* PROBLEM STATEMENT *
The response must consist of the records below, copied exactly.

* MATERIAL PROVIDED *

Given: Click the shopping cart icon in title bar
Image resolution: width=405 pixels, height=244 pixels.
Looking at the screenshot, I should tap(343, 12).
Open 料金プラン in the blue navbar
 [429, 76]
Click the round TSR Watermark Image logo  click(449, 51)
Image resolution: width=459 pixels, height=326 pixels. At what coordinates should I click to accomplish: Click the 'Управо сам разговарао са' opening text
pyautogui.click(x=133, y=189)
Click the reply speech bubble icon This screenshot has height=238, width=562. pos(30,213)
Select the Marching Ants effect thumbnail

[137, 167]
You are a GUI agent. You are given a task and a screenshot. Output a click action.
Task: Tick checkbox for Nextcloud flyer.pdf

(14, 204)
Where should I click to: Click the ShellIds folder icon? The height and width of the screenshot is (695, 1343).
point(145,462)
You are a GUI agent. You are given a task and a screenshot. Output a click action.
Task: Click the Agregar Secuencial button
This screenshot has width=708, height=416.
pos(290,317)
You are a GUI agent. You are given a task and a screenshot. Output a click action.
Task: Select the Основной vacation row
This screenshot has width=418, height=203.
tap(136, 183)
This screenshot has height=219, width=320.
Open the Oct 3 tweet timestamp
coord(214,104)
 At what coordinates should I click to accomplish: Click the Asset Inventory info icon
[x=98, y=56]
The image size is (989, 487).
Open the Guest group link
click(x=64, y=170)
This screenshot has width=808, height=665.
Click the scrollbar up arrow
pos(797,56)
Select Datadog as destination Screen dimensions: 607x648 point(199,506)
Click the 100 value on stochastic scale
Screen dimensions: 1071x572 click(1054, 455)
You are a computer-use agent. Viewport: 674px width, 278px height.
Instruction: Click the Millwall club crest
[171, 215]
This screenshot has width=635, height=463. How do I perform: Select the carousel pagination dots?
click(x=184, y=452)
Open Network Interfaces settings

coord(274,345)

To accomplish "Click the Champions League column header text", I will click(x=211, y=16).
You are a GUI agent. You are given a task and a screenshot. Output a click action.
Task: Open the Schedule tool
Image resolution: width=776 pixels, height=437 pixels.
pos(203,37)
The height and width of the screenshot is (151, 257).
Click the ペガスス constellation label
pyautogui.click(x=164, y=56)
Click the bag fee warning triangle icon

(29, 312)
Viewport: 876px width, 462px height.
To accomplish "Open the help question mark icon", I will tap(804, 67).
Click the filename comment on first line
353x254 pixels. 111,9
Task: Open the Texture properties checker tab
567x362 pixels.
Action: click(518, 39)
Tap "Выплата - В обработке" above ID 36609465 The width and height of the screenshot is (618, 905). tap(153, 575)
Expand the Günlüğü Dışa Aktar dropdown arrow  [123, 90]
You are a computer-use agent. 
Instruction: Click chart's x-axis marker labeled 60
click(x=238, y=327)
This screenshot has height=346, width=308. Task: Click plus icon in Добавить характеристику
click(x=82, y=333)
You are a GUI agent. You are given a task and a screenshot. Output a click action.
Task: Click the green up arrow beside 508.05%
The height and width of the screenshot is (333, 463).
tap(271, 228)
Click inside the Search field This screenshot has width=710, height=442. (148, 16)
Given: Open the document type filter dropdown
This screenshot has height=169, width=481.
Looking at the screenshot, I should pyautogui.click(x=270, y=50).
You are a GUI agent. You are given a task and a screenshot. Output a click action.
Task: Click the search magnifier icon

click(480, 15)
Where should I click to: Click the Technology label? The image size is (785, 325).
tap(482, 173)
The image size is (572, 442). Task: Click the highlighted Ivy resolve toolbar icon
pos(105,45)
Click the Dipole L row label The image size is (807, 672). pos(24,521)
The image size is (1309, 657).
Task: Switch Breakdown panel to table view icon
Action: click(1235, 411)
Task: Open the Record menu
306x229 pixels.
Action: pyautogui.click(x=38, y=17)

* OUTPUT FOR THIS TASK *
Given: Click the shopping cart icon in title bar
Image resolution: width=405 pixels, height=244 pixels.
Looking at the screenshot, I should tap(343, 12).
Open 料金プラン in the blue navbar
 [429, 76]
Click the round TSR Watermark Image logo  click(449, 51)
Image resolution: width=459 pixels, height=326 pixels. At what coordinates should I click to accomplish: Click the 'Управо сам разговарао са' opening text
pyautogui.click(x=133, y=189)
Click the reply speech bubble icon This screenshot has height=238, width=562. pos(30,213)
Select the Marching Ants effect thumbnail

[137, 167]
You are a GUI agent. You are given a task and a screenshot. Output a click action.
Task: Tick checkbox for Nextcloud flyer.pdf

(14, 204)
Where should I click to: Click the ShellIds folder icon? The height and width of the screenshot is (695, 1343).
point(145,462)
You are a GUI agent. You are given a task and a screenshot. Output a click action.
Task: Click the Agregar Secuencial button
This screenshot has width=708, height=416.
pos(290,317)
You are a GUI agent. You are given a task and a screenshot. Output a click action.
Task: Select the Основной vacation row
This screenshot has width=418, height=203.
tap(136, 183)
This screenshot has height=219, width=320.
Open the Oct 3 tweet timestamp
coord(214,104)
 At what coordinates should I click to accomplish: Click the Asset Inventory info icon
[x=98, y=56]
The image size is (989, 487).
Open the Guest group link
click(x=64, y=170)
This screenshot has width=808, height=665.
Click the scrollbar up arrow
pos(797,56)
Select Datadog as destination Screen dimensions: 607x648 point(199,506)
Click the 100 value on stochastic scale
Screen dimensions: 1071x572 click(1054, 455)
You are a computer-use agent. Viewport: 674px width, 278px height.
Instruction: Click the Millwall club crest
[171, 215]
This screenshot has width=635, height=463. How do I perform: Select the carousel pagination dots?
click(x=184, y=452)
Open Network Interfaces settings

coord(274,345)

To accomplish "Click the Champions League column header text", I will click(x=211, y=16).
You are a GUI agent. You are given a task and a screenshot. Output a click action.
Task: Open the Schedule tool
Image resolution: width=776 pixels, height=437 pixels.
pos(203,37)
The height and width of the screenshot is (151, 257).
Click the ペガスス constellation label
pyautogui.click(x=164, y=56)
Click the bag fee warning triangle icon

(29, 312)
Viewport: 876px width, 462px height.
To accomplish "Open the help question mark icon", I will tap(804, 67).
Click the filename comment on first line
353x254 pixels. 111,9
Task: Open the Texture properties checker tab
567x362 pixels.
Action: click(518, 39)
Tap "Выплата - В обработке" above ID 36609465 The width and height of the screenshot is (618, 905). tap(153, 575)
Expand the Günlüğü Dışa Aktar dropdown arrow  [123, 90]
You are a computer-use agent. 
Instruction: Click chart's x-axis marker labeled 60
click(x=238, y=327)
This screenshot has height=346, width=308. Task: Click plus icon in Добавить характеристику
click(x=82, y=333)
You are a GUI agent. You are given a task and a screenshot. Output a click action.
Task: Click the green up arrow beside 508.05%
The height and width of the screenshot is (333, 463).
tap(271, 228)
Click inside the Search field This screenshot has width=710, height=442. (148, 16)
Given: Open the document type filter dropdown
This screenshot has height=169, width=481.
Looking at the screenshot, I should pyautogui.click(x=270, y=50).
You are a GUI agent. You are given a task and a screenshot. Output a click action.
Task: Click the search magnifier icon

click(480, 15)
Where should I click to: Click the Technology label? The image size is (785, 325).
tap(482, 173)
The image size is (572, 442). Task: Click the highlighted Ivy resolve toolbar icon
pos(105,45)
Click the Dipole L row label The image size is (807, 672). pos(24,521)
The image size is (1309, 657).
Task: Switch Breakdown panel to table view icon
Action: click(1235, 411)
Task: Open the Record menu
306x229 pixels.
Action: pyautogui.click(x=38, y=17)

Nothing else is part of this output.